Are new restaurants becoming too flashy: “style over substance” as some like to say?

The image/aspect of a restaurant is important – without a doubt – but, surely the food quality and the service are what makes the business successful. In other words, no one would be interested in purchasing a great looking car if the engine doesn’t run smoothly. Same rule applies for food places!

Unfortunately and too often, a couple/bunch of friends/family will go out for breakfast/brunch/lunch/dinner to a specific establishment, because there is something visually attractive, putting the actual food quality second. People are ready to eat out and pay for the look of the place first, even if the dishes and table service are average.

Coming back to the “foodie” trend. Are we not all a foodie – whatever the level – because eating is after all a natural matter.

So, is it someone who likes to stuff himself/herself with anything which can be eaten forgetting the flavours and tastes (a gourmand) or a person who loves fine and delicate ingredients (a gourmet).

When a foodie goes to a café counter asking to write a review but expects not to pay for food/drink, is this not a kind of way to get free scoff? Not saying that writing a review is easy…etc – but there is always (yes, always) this kind of tone in their voice making the owner/manager/staff feel that they are actually doing the shop a favour.

Everyone, nowadays is a photographer (just look at Instagram and/or Pinterest). The net is saturated with images and the timeline goes faster and faster.
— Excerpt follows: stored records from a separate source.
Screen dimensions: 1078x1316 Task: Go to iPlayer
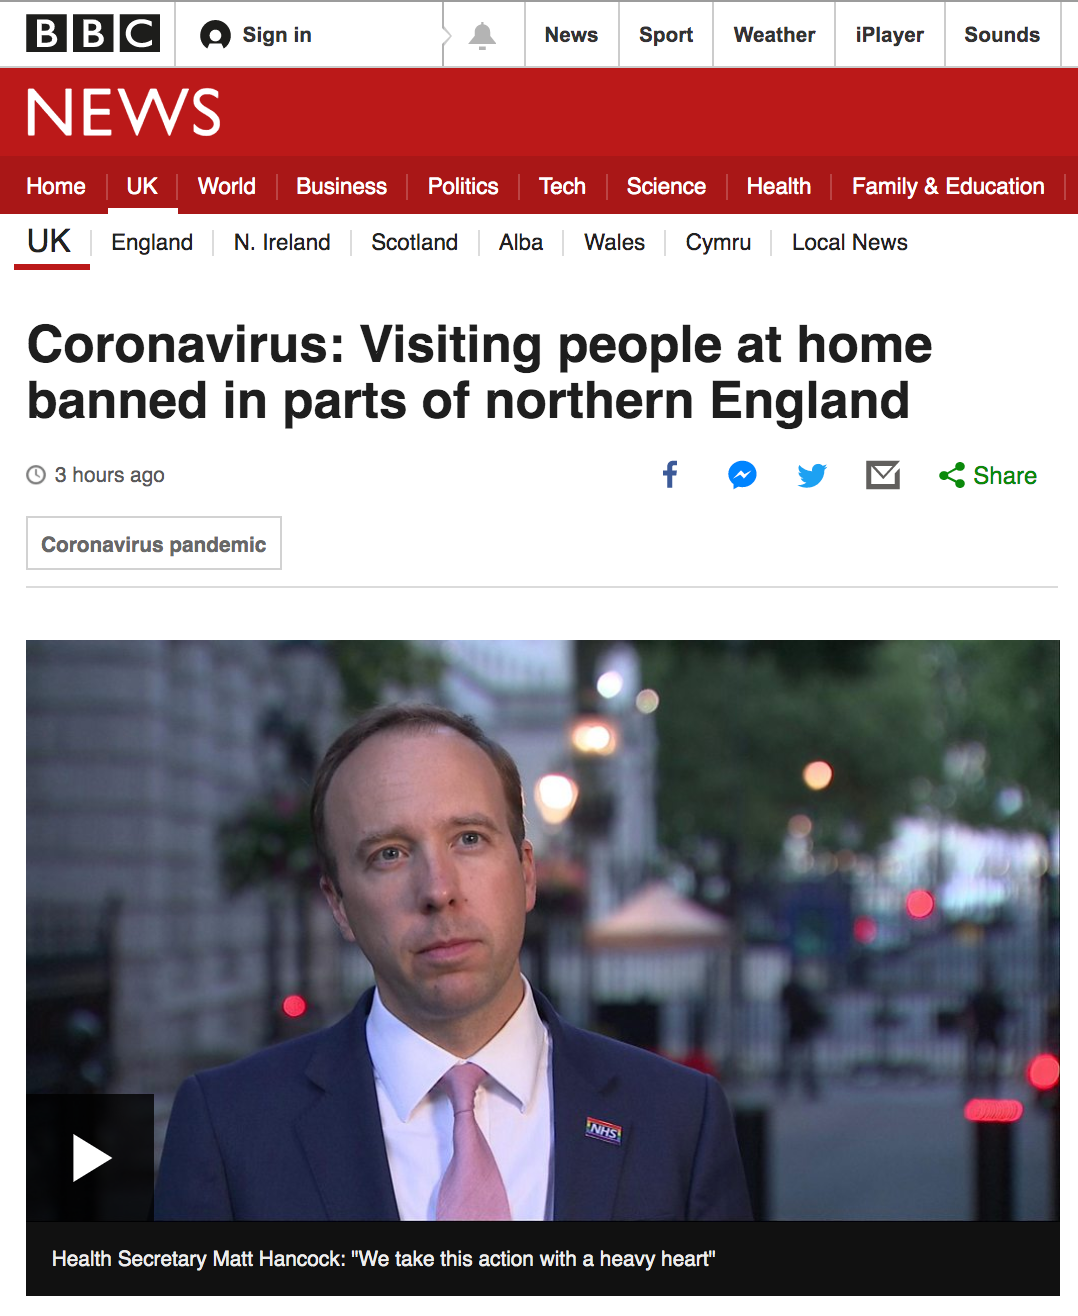click(890, 35)
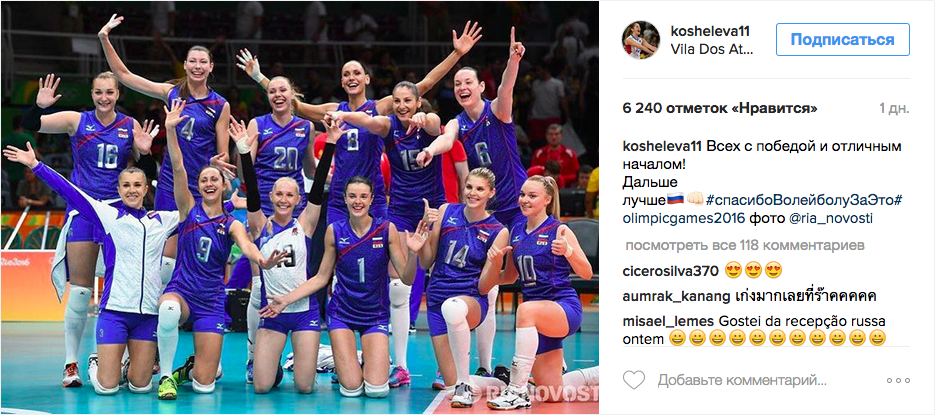The height and width of the screenshot is (415, 935).
Task: Click the heart like icon
Action: 634,380
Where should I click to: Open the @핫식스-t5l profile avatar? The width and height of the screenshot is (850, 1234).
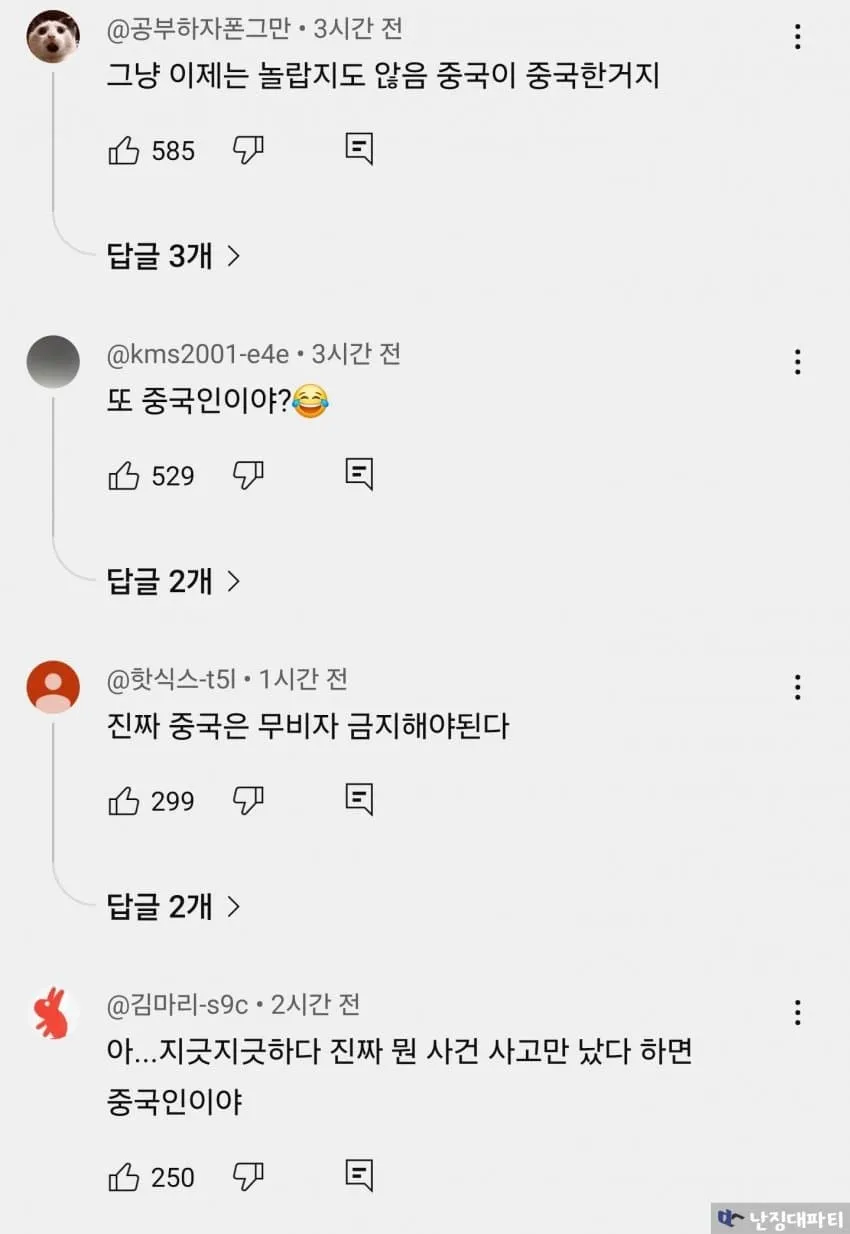click(x=53, y=687)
Getting an online platform up and running is (almost) free – a few Pounds to get a domain name – and you are ready to go.
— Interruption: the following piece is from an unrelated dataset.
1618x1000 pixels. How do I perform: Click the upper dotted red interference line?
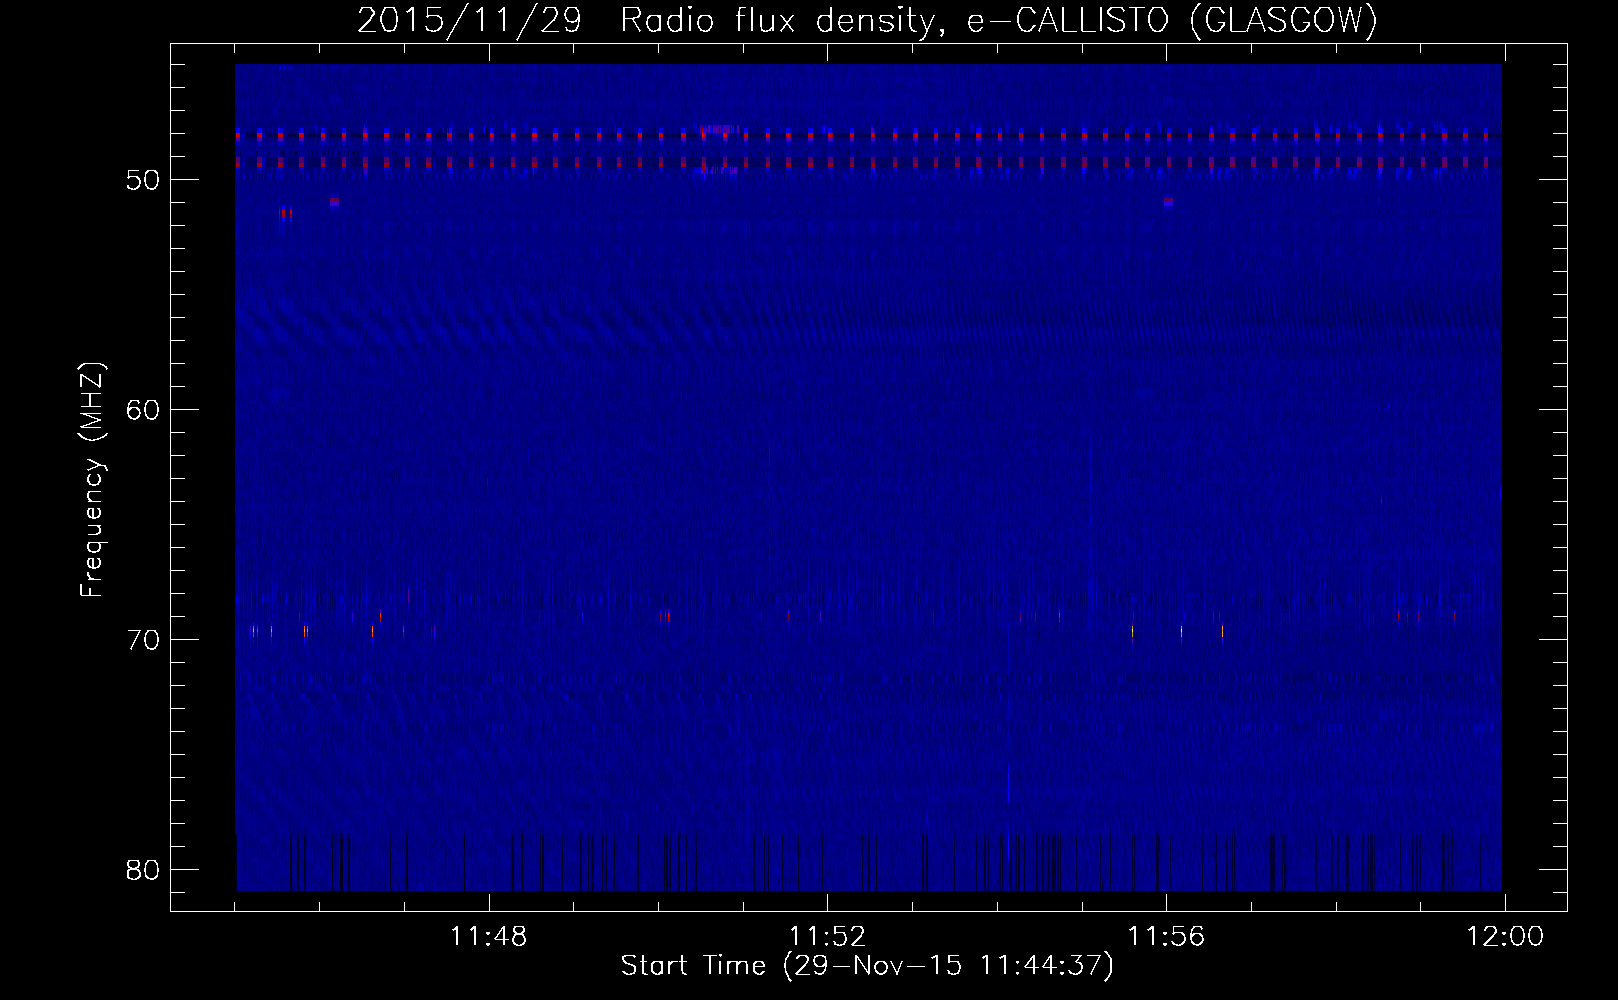868,135
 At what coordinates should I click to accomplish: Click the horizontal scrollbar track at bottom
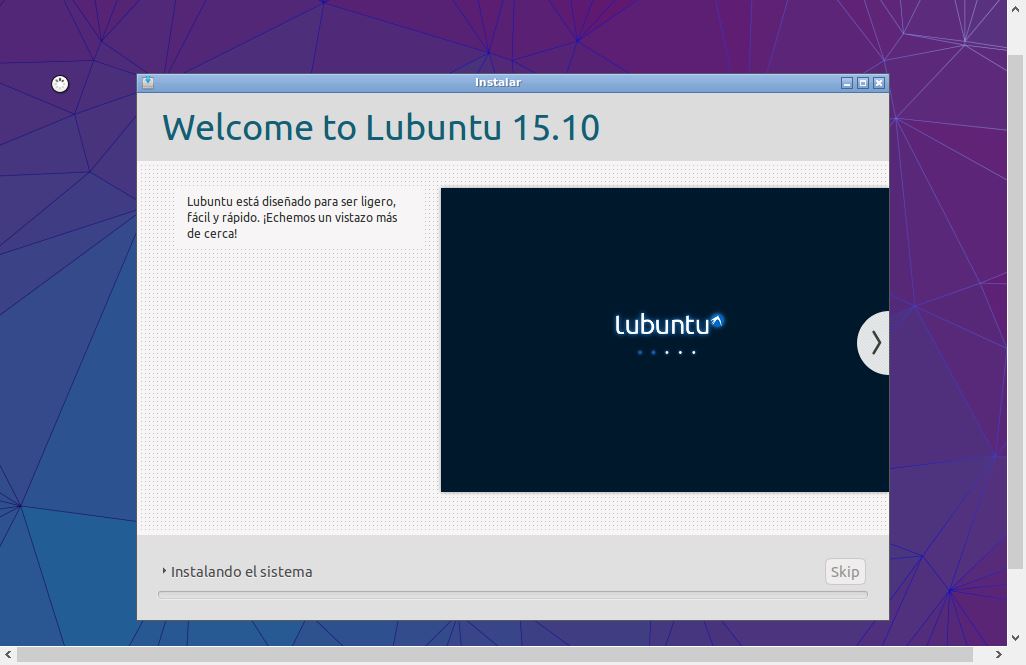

In parallel, we have social media outlets which are as important as your house keys. Without them people are totally lost! A 21st century thing!

So, is the foodie trend a kind of little gang of wannabe journalists who take revenge by self-publishing their thoughts and attending all types of dinner-party involving an “award winning” ceremony?

Bloggers are blossoming like never before. Visiting hotels, restaurants, coffee shops to tell people how it is, can be a good idea, of course. Meanwhile… being a reviewer is like everything when it comes to convey a message. It would be great if those reviews could emphasis on the actual products. Whether the client/guest is Mr Smith or Lord Mountbatten, the service will/should always remain the same. So, the foodie community should keep calm and not assume they will get an über treatment just because a few words will appear on the world wide web.

This means that if a food and beverage place knows its job, it doesn’t matter who is eating/drinking. The standard should always be the same…as everyone is a paying customer!